#!/usr/bin/python3
"""
Jour 23 du défi Advent Of Code pour l'année 2023
"""
import os
import heapq

from aoc_utils import graph, constants, decorators


def read_sample():
    """récupère les entrées depuis le fichier texte correspondant"""
    filename = os.path.join(os.path.dirname(__file__ ), "inputs", "day23.txt")
    with open(filename, 'r') as f:
        sample = f.read().split('\n')
    sample = [ [j for j in i] for i in sample if i != '' ]
    return sample

def find_start(sample):
    """Départ du puzzle"""
    for i in range(len(sample[0])):
        if sample[0][i] == '.':
            return (0, i)
    raise NotImplementedError

def find_end(sample):
    """Arrivée du puzzle"""
    for i in range(len(sample[-1])):
        if sample[-1][i] == '.':
            return (len(sample)-1, i)
    raise NotImplementedError

def valid(pos, sample):
    """La position est bien dans la grille"""
    return pos[0] >= 0 and pos[1] >= 0 and pos[0] < len(sample) and pos[1] < len(sample[0])
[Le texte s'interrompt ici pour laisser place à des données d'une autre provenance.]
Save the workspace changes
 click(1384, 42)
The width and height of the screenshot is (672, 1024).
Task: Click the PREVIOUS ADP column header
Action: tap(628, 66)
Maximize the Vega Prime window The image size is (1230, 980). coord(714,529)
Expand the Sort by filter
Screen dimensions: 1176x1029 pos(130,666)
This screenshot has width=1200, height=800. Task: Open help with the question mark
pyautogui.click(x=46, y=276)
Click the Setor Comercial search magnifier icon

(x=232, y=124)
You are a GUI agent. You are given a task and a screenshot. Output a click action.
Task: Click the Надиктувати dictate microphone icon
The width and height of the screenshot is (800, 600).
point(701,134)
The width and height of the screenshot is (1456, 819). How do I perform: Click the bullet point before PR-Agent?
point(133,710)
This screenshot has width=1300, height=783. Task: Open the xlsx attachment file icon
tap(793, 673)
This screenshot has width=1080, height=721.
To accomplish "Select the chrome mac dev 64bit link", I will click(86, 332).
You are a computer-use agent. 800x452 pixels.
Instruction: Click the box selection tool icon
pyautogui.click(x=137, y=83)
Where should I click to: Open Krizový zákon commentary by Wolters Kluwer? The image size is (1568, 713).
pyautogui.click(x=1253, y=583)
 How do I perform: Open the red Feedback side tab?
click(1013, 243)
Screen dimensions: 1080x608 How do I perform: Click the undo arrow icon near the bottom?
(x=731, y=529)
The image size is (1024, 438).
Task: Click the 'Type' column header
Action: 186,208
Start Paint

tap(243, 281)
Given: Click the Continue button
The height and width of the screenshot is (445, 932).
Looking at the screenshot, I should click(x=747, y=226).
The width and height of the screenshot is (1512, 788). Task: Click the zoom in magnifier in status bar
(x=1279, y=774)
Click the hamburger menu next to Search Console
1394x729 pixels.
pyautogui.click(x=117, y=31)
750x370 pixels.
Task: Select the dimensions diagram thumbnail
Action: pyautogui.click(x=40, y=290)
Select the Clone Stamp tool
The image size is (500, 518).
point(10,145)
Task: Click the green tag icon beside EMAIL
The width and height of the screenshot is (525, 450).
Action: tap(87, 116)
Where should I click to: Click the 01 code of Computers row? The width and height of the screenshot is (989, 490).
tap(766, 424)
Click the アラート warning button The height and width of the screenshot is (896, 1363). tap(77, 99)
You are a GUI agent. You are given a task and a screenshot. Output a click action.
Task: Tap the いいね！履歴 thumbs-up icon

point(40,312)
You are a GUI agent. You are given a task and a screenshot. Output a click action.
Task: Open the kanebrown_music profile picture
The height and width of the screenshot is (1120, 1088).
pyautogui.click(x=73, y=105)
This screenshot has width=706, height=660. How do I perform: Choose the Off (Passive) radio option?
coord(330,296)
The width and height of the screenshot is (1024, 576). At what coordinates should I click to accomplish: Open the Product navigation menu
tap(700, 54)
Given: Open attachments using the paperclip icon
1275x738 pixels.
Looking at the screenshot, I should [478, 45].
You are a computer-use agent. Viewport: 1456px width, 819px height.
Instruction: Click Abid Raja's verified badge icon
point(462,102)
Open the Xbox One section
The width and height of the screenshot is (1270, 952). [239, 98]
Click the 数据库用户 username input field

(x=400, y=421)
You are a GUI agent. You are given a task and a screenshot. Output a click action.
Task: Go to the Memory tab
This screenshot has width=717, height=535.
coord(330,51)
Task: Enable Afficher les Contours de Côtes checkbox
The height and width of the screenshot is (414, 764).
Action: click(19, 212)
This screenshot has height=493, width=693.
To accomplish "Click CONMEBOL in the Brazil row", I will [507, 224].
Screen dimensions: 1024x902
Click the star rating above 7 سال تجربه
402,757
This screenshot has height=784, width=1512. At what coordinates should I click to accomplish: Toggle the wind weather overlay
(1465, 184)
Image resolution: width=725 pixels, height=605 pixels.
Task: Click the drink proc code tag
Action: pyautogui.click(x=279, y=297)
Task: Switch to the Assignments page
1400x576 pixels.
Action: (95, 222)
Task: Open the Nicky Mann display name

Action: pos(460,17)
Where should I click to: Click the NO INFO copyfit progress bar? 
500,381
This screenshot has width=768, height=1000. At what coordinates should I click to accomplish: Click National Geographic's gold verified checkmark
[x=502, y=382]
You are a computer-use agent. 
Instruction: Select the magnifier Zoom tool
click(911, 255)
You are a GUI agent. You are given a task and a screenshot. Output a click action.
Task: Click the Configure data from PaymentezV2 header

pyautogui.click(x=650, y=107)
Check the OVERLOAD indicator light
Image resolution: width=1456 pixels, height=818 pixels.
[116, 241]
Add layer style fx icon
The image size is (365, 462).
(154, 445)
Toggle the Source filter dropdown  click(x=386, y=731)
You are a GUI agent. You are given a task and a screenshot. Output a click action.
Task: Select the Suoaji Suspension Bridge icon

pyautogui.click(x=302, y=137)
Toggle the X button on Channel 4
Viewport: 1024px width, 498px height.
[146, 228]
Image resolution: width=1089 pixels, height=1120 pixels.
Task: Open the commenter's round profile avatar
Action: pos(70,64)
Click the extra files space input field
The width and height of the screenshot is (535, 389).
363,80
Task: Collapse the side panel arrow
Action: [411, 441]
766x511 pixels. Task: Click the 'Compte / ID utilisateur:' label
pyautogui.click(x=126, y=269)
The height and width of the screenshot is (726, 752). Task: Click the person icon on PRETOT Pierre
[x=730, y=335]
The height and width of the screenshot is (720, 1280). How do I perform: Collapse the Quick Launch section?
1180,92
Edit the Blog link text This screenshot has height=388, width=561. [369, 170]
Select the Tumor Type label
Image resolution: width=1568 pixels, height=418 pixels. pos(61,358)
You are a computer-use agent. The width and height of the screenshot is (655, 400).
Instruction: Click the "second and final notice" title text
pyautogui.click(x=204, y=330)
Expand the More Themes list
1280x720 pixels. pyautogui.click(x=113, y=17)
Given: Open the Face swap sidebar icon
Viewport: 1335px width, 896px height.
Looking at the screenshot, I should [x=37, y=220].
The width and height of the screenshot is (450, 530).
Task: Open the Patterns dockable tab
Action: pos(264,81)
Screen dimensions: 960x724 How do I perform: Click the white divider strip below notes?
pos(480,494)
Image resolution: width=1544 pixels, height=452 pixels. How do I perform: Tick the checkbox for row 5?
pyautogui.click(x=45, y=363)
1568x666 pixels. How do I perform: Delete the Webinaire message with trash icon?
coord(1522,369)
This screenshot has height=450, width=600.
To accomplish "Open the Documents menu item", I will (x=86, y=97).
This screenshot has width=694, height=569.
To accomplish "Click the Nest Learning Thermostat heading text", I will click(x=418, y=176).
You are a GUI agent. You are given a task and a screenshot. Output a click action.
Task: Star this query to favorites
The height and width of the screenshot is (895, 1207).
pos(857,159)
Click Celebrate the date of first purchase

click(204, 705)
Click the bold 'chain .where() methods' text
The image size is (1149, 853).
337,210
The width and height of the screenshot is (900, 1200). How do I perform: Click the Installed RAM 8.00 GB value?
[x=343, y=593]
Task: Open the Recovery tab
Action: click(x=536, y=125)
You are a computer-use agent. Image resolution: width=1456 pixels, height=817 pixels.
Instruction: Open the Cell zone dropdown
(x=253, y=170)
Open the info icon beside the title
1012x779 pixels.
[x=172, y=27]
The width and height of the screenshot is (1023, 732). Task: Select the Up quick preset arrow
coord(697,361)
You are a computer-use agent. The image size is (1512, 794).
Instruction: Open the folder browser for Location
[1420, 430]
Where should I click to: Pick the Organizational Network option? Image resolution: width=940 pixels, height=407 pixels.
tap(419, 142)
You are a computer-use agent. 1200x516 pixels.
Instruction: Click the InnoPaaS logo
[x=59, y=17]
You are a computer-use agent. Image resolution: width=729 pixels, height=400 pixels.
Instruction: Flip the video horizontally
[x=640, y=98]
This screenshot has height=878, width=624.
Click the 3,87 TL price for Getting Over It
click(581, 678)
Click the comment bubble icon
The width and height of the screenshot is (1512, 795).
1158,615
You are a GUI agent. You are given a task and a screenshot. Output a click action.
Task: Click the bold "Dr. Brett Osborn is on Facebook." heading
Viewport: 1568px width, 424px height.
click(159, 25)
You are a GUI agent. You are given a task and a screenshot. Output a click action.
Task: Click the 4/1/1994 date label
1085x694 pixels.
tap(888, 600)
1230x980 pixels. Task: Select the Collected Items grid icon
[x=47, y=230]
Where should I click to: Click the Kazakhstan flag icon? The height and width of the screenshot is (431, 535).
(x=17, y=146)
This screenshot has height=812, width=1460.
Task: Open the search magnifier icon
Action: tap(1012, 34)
def not_intersect(l1, l2):
    """L'intersection de l1 et l2 est bien vide"""
    return len(set(l1)&set(l2)) == 0

def added_elems(pos, npos):
    """Éléments vus en passant de pos à npos"""
    if abs(npos[0]-pos[0])+abs(npos[1]-pos[1]) == 1:
        return [npos]
    p0 = (min(pos[0], npos[0]), min(pos[1], npos[1]))
    p1 = (max(pos[0], npos[0]), max(pos[1], npos[1]))
    elems = set()
    for i in range(p1[0]-p0[0]+1):
        for j in range(p1[1]-p0[1]+1):
            elems.add((p0[0]+i, p0[1]+j))
    return list(elems-{pos})


def find_next(sample, i, j):
    """Pourquoi en double ? je ne suis pas sûr duquel est exécuté donc je touche pas pour le moment"""
    symb = sample[i][j]
    dirt = constants.arrows_dir[symb]
    i, j = i+dirt[0], j+dirt[1]
    i, j = i+dirt[0], j+dirt[1]

    return (i, j)

def compress_voisins(i, j, sample, symbols={'.'}):
    """Prochains voisins en sautant les longs tunnels"""
    def two_dirs(pi, pj):
        return len([(a, b) for a, b in constants.cardinal_dir if valid((pi+a, pj+b), sample) and sample[pi+a][pj+b] in symbols]) <= 2

    v = set()
    for d in constants.cardinal_dir:
        pi, pj = i+d[0], j+d[1]
        if valid((pi, pj), sample) and sample[pi][pj] in symbols:
            while valid((pi, pj), sample) and sample[pi][pj] in symbols and two_dirs(pi, pj):
                pi, pj = pi+d[0], pj+d[1]
            if not two_dirs(pi, pj):
                pi, pj = pi+d[0], pj+d[1]
            v.add((pi-d[0], pj-d[1]))
    return v

def longest_hike(sample, start, end, part=1):
    def find_next(sample, i, j): # Globalement inutile, je n'avais pas compris la question comme ça initialement
        """Renvoie la position après avoir marché sur i, j"""
        symb = sample[i][j]
        dirt = constants.arrows_dir[symb]
        i, j = i+dirt[0], j+dirt[1]
        while valid((i, j), sample) and sample[i][j] != '#':
            i, j = i+dirt[0], j+dirt[1]
        i, j = i-dirt[0], j-dirt[1]
        return (i, j)

    def voisins(pos):
        """Renvoie les "voisins" de pos, via compress_voisins notamment qui renvoie ~les voisins les plus loins~"""
        v = set()
        if part == 2:
            return compress_voisins(pos[0], pos[1], sample, symbols={'^', 'v', '<', '>', '.'})-{pos}

        potentials = [(pos[0]+1, pos[1]), (pos[0]-1, pos[1]), (pos[0], pos[1]+1), (pos[0], pos[1]-1)]
        for i, j in potentials:
            if valid((i, j), sample):
                if sample[i][j] in {'^', 'v', '<', '>'}:
                    nx = find_next(sample, i, j)
                    v.add(nx)
                
        return (v|compress_voisins(pos[0], pos[1], sample)) -{pos}

    # Cache voisins
    pre_voisins = {}
    for i in range(len(sample)):
        for j in range(len(sample[0])):
            if sample[i][j] in {'^', 'v', '<', '>', '.'}:
                pre_voisins[(i, j)] = voisins((i, j))


    to_end = []
    current_max = 0

    priority_queue = [(0, (start, [start]))]
    while priority_queue:
        popped = heapq.heappop(priority_queue)
        dist, data = popped
        pos, prev = data

        for npos in pre_voisins[pos]:
            if npos == end:
                to_end.append((dist+abs(npos[0]-pos[0])+abs(npos[1]-pos[1]), [])) #! Faster to return [] but will loose the "good" return path
                current_max = max(current_max, dist+abs(npos[0]-pos[0])+abs(npos[1]-pos[1]))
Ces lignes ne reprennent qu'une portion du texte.